(Short task): Reproduce the items from the line with "Image resolution: width=1376" through the line with "(x=1268, y=15)", including both of those lines.

(Supplied material):
%%

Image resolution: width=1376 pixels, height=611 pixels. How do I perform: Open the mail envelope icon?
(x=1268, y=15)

%%
%%

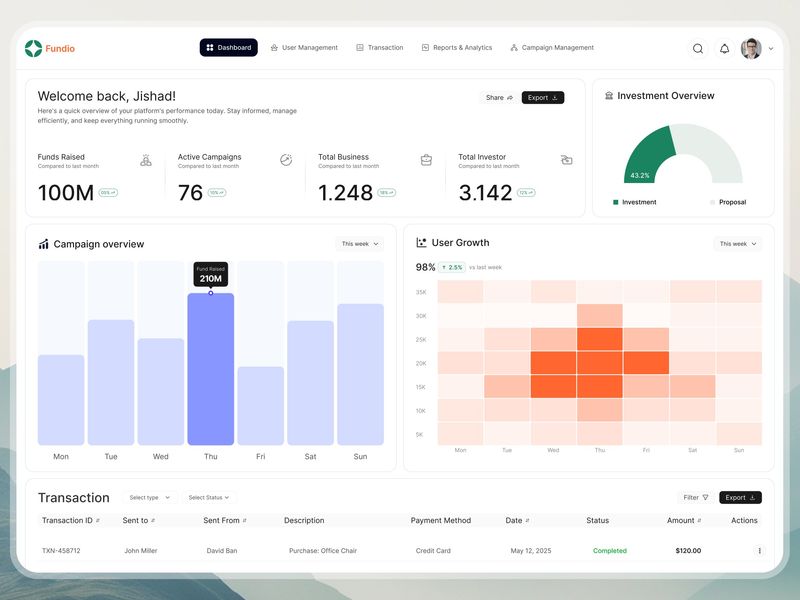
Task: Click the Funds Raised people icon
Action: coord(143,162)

%%
%%

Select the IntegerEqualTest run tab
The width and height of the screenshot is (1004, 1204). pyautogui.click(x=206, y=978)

%%

(Expected answer):
Image resolution: width=1376 pixels, height=611 pixels. How do I perform: Open the mail envelope icon?
(x=1268, y=15)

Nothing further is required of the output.